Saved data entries
_ _ _ _

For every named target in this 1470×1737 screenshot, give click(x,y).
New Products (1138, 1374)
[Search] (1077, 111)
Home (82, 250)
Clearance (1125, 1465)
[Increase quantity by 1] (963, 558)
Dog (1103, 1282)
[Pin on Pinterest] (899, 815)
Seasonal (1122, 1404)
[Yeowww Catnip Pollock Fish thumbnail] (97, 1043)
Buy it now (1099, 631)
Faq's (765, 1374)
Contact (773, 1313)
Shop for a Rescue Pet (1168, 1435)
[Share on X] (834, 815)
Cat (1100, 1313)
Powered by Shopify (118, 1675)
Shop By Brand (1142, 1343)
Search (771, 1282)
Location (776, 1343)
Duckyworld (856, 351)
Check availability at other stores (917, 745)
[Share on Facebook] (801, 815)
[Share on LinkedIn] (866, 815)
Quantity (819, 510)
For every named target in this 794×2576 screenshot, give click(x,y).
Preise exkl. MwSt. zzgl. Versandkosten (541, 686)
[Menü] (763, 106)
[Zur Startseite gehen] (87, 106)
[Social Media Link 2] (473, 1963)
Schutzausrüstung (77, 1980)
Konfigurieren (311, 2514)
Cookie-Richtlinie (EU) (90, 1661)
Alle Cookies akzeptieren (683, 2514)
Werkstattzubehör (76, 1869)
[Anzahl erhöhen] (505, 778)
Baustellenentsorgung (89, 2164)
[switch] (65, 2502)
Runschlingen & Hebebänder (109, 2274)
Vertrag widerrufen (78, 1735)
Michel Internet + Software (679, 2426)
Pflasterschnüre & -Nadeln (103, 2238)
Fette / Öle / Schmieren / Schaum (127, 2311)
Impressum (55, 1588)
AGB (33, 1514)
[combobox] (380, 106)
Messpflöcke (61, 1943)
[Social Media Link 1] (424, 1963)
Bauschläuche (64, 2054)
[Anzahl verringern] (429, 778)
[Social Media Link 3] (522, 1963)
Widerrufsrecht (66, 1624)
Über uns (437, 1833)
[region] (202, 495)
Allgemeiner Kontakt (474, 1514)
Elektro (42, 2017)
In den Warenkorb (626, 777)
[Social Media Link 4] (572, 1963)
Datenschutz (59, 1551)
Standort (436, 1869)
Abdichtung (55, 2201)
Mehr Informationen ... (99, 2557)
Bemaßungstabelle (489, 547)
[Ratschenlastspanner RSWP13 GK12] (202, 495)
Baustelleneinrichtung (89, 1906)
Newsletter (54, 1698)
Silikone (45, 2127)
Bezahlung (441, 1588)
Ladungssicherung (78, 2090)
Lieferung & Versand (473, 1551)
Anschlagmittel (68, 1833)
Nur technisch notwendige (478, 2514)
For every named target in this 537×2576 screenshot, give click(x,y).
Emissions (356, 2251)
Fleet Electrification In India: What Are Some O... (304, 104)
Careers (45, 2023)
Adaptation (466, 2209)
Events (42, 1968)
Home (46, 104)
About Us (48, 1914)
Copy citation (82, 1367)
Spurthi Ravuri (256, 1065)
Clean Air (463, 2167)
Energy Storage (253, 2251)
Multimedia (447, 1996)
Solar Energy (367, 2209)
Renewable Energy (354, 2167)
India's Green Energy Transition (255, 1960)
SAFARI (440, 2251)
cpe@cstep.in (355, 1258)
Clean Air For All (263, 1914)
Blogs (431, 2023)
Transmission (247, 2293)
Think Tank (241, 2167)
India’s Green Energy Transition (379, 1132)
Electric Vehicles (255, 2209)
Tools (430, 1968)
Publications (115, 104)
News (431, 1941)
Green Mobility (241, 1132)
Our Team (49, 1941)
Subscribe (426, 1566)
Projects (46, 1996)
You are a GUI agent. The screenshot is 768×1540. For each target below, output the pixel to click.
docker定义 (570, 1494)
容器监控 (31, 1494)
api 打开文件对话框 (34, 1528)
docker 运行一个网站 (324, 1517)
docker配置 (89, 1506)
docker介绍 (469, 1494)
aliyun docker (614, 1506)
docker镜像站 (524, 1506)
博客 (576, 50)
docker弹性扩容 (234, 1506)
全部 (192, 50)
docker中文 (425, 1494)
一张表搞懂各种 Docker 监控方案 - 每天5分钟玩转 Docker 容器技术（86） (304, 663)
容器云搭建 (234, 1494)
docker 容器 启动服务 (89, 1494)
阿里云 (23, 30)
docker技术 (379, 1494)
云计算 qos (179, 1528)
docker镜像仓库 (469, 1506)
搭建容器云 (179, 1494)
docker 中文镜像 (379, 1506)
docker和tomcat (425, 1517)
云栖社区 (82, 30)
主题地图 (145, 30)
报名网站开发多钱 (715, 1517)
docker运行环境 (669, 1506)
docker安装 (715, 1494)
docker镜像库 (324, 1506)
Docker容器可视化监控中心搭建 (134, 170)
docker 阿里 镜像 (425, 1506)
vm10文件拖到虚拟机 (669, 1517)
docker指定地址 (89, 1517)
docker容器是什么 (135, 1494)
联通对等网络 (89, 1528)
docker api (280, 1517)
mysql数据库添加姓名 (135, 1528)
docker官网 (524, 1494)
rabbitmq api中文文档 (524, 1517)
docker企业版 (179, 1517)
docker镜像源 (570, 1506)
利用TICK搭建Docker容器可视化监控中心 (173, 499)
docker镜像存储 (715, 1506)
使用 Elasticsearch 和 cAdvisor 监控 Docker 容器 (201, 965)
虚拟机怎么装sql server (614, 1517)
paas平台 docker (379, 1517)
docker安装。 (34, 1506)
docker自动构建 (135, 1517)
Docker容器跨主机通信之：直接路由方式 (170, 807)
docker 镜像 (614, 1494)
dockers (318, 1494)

_ _ _ _

__Work to complete__:
In your answer, reproduce every entry exactly as it was written.

__Written response__:
For every named target in this 1470×1737 screenshot, give click(x,y).
New Products (1138, 1374)
[Search] (1077, 111)
Home (82, 250)
Clearance (1125, 1465)
[Increase quantity by 1] (963, 558)
Dog (1103, 1282)
[Pin on Pinterest] (899, 815)
Seasonal (1122, 1404)
[Yeowww Catnip Pollock Fish thumbnail] (97, 1043)
Buy it now (1099, 631)
Faq's (765, 1374)
Contact (773, 1313)
Shop for a Rescue Pet (1168, 1435)
[Share on X] (834, 815)
Cat (1100, 1313)
Powered by Shopify (118, 1675)
Shop By Brand (1142, 1343)
Search (771, 1282)
Location (776, 1343)
Duckyworld (856, 351)
Check availability at other stores (917, 745)
[Share on Facebook] (801, 815)
[Share on LinkedIn] (866, 815)
Quantity (819, 510)
For every named target in this 794×2576 screenshot, give click(x,y).
Preise exkl. MwSt. zzgl. Versandkosten (541, 686)
[Menü] (763, 106)
[Zur Startseite gehen] (87, 106)
[Social Media Link 2] (473, 1963)
Schutzausrüstung (77, 1980)
Konfigurieren (311, 2514)
Cookie-Richtlinie (EU) (90, 1661)
Alle Cookies akzeptieren (683, 2514)
Werkstattzubehör (76, 1869)
[Anzahl erhöhen] (505, 778)
Baustellenentsorgung (89, 2164)
[switch] (65, 2502)
Runschlingen & Hebebänder (109, 2274)
Vertrag widerrufen (78, 1735)
Michel Internet + Software (679, 2426)
Pflasterschnüre & -Nadeln (103, 2238)
Fette / Öle / Schmieren / Schaum (127, 2311)
Impressum (55, 1588)
AGB (33, 1514)
[combobox] (380, 106)
Messpflöcke (61, 1943)
[Social Media Link 1] (424, 1963)
Bauschläuche (64, 2054)
[Anzahl verringern] (429, 778)
[Social Media Link 3] (522, 1963)
Widerrufsrecht (66, 1624)
Über uns (437, 1833)
[region] (202, 495)
Allgemeiner Kontakt (474, 1514)
Elektro (42, 2017)
In den Warenkorb (626, 777)
[Social Media Link 4] (572, 1963)
Datenschutz (59, 1551)
Standort (436, 1869)
Abdichtung (55, 2201)
Mehr Informationen ... (99, 2557)
Bemaßungstabelle (489, 547)
[Ratschenlastspanner RSWP13 GK12] (202, 495)
Baustelleneinrichtung (89, 1906)
Newsletter (54, 1698)
Silikone (45, 2127)
Bezahlung (441, 1588)
Ladungssicherung (78, 2090)
Lieferung & Versand (473, 1551)
Anschlagmittel (68, 1833)
Nur technisch notwendige (478, 2514)
For every named target in this 537×2576 screenshot, give click(x,y).
Emissions (356, 2251)
Fleet Electrification In India: What Are Some O... (304, 104)
Careers (45, 2023)
Adaptation (466, 2209)
Events (42, 1968)
Home (46, 104)
About Us (48, 1914)
Copy citation (82, 1367)
Spurthi Ravuri (256, 1065)
Clean Air (463, 2167)
Energy Storage (253, 2251)
Multimedia (447, 1996)
Solar Energy (367, 2209)
Renewable Energy (354, 2167)
India's Green Energy Transition (255, 1960)
SAFARI (440, 2251)
cpe@cstep.in (355, 1258)
Clean Air For All (263, 1914)
Blogs (431, 2023)
Transmission (247, 2293)
Think Tank (241, 2167)
India’s Green Energy Transition (379, 1132)
Electric Vehicles (255, 2209)
Tools (430, 1968)
Publications (115, 104)
News (431, 1941)
Green Mobility (241, 1132)
Our Team (49, 1941)
Subscribe (426, 1566)
Projects (46, 1996)
You are a GUI agent. The screenshot is 768×1540. For each target below, output the pixel to click.
docker定义 (570, 1494)
容器监控 (31, 1494)
api 打开文件对话框 (34, 1528)
docker 运行一个网站 (324, 1517)
docker配置 (89, 1506)
docker介绍 (469, 1494)
aliyun docker (614, 1506)
docker镜像站 (524, 1506)
博客 (576, 50)
docker弹性扩容 (234, 1506)
全部 (192, 50)
docker中文 (425, 1494)
一张表搞懂各种 Docker 监控方案 - 每天5分钟玩转 Docker 容器技术（86） (304, 663)
容器云搭建 (234, 1494)
docker 容器 启动服务 (89, 1494)
阿里云 (23, 30)
docker技术 (379, 1494)
云计算 qos (179, 1528)
docker镜像仓库 (469, 1506)
搭建容器云 (179, 1494)
docker 中文镜像 (379, 1506)
docker和tomcat (425, 1517)
云栖社区 (82, 30)
主题地图 (145, 30)
报名网站开发多钱 (715, 1517)
docker运行环境 (669, 1506)
docker安装 (715, 1494)
docker镜像库 (324, 1506)
Docker容器可视化监控中心搭建 (134, 170)
docker 阿里 镜像 (425, 1506)
vm10文件拖到虚拟机 (669, 1517)
docker指定地址 (89, 1517)
docker容器是什么 (135, 1494)
联通对等网络 (89, 1528)
docker api (280, 1517)
mysql数据库添加姓名 (135, 1528)
docker官网 (524, 1494)
rabbitmq api中文文档 (524, 1517)
docker企业版 (179, 1517)
docker镜像源 (570, 1506)
利用TICK搭建Docker容器可视化监控中心 (173, 499)
docker镜像存储 (715, 1506)
使用 Elasticsearch 和 cAdvisor 监控 Docker 容器 (201, 965)
虚拟机怎么装sql server (614, 1517)
paas平台 docker (379, 1517)
docker安装。 (34, 1506)
docker自动构建 (135, 1517)
Docker容器跨主机通信之：直接路由方式 (170, 807)
docker 镜像 (614, 1494)
dockers (318, 1494)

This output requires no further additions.